• [TASK TO CARRY OUT]: Search the data for "agent" and copy every matching line.

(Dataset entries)
---

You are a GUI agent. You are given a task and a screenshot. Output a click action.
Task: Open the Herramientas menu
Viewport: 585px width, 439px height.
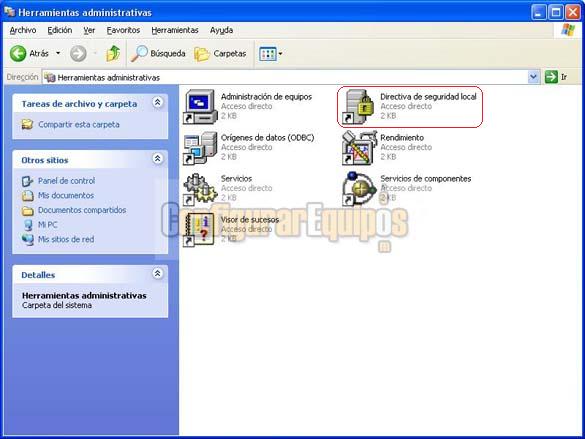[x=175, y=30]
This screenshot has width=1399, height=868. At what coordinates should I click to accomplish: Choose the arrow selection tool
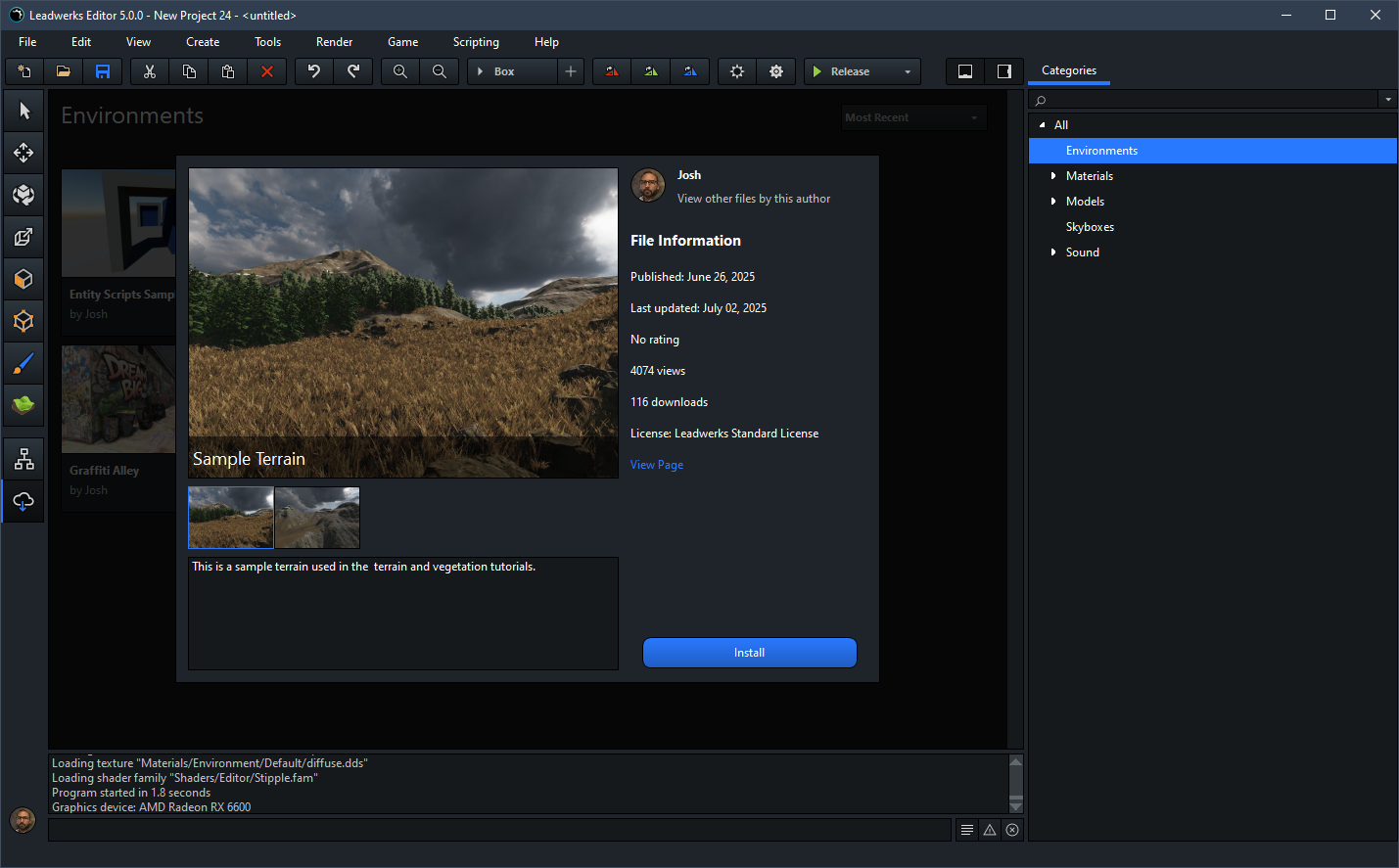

---

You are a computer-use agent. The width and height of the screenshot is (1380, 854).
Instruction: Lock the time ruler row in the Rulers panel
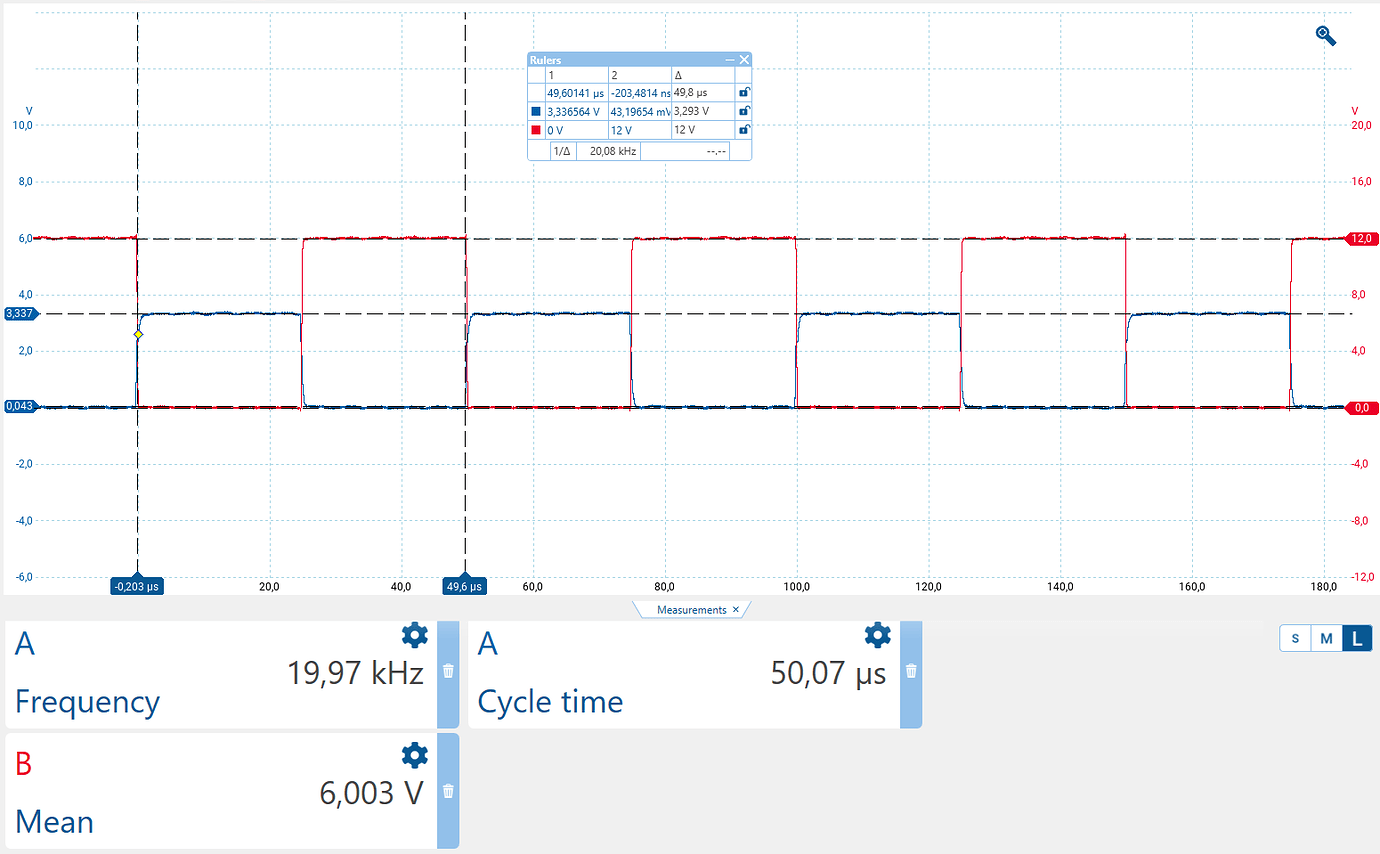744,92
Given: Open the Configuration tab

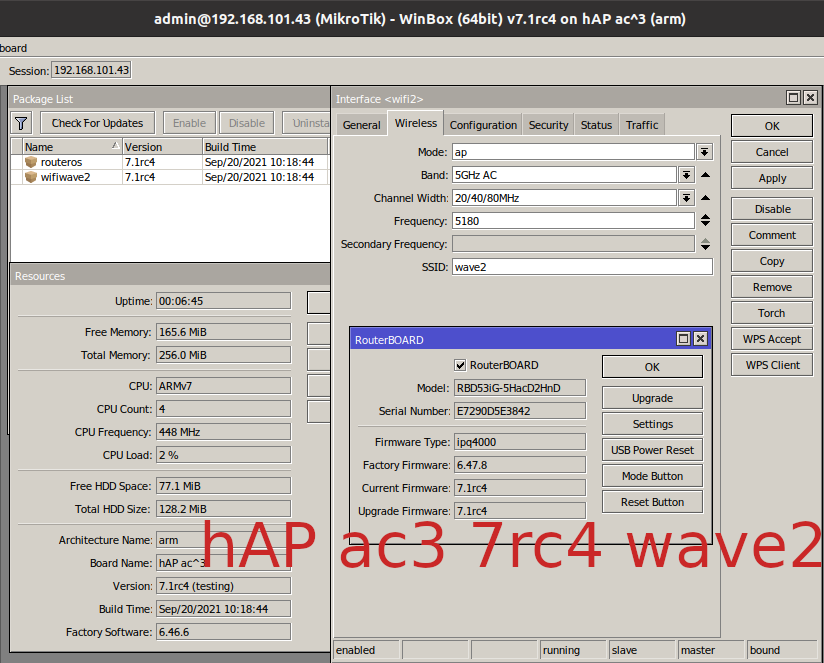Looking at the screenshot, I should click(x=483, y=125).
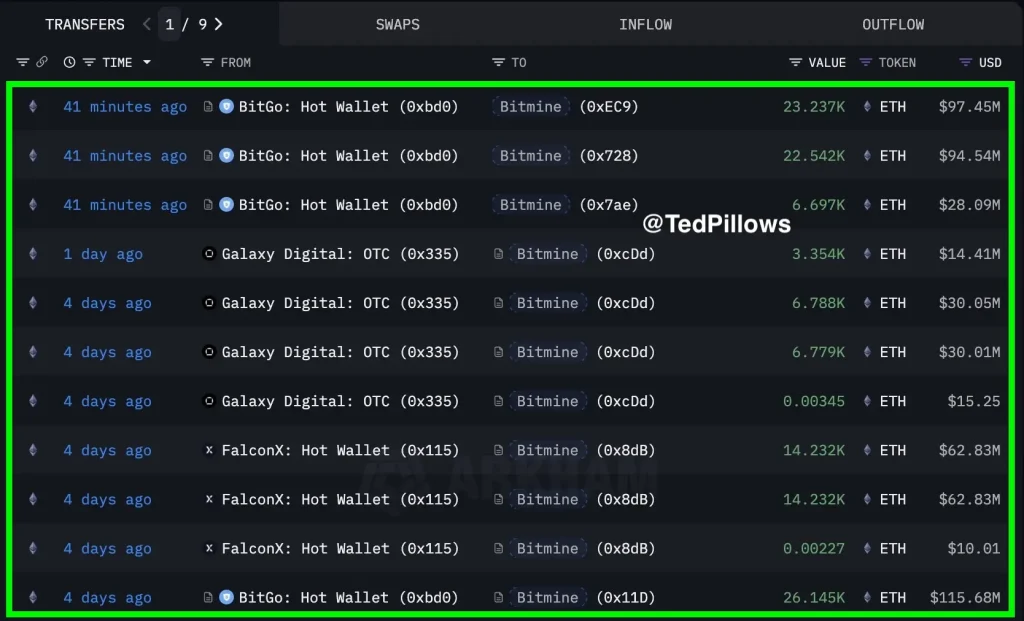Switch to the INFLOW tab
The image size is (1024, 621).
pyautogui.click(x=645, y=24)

---

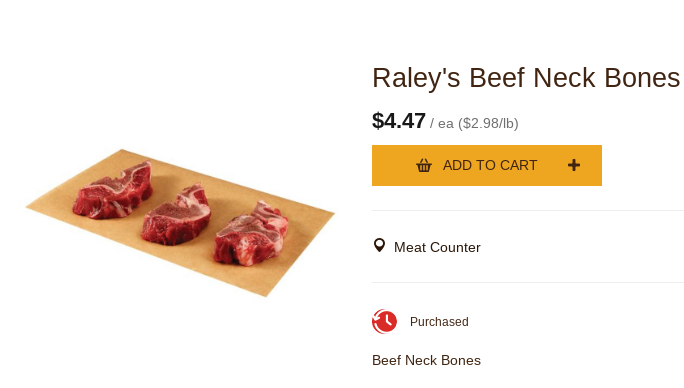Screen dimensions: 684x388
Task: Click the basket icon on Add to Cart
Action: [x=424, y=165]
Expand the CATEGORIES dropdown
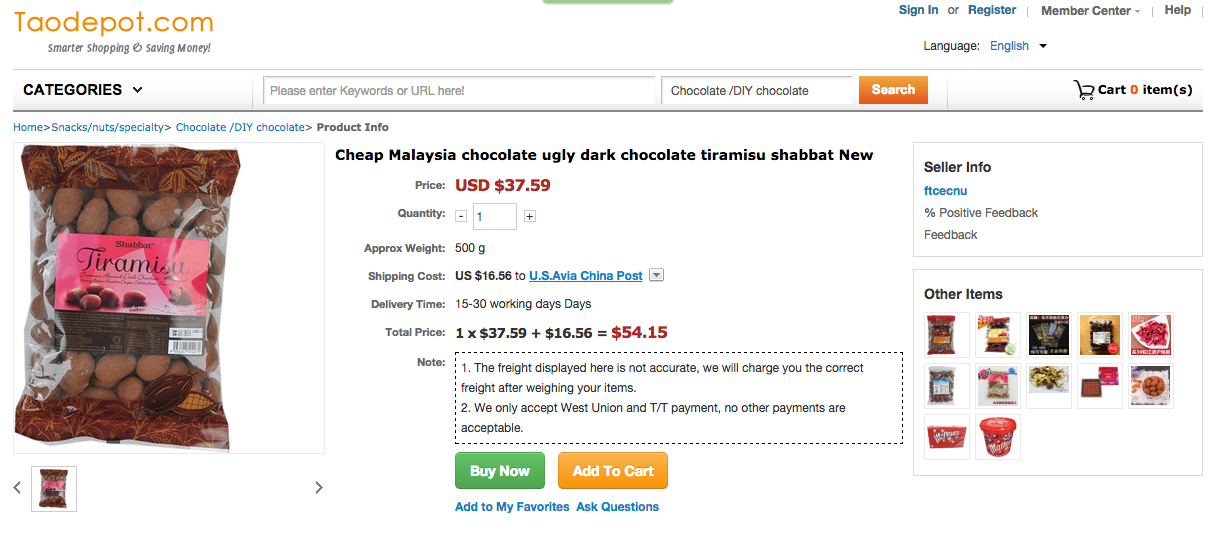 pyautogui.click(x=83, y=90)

---

• [RESULT OF THE TASK]:
You are a GUI agent. You are given a task and a screenshot. Output a click action.
You are a computer-use agent. The width and height of the screenshot is (1380, 854).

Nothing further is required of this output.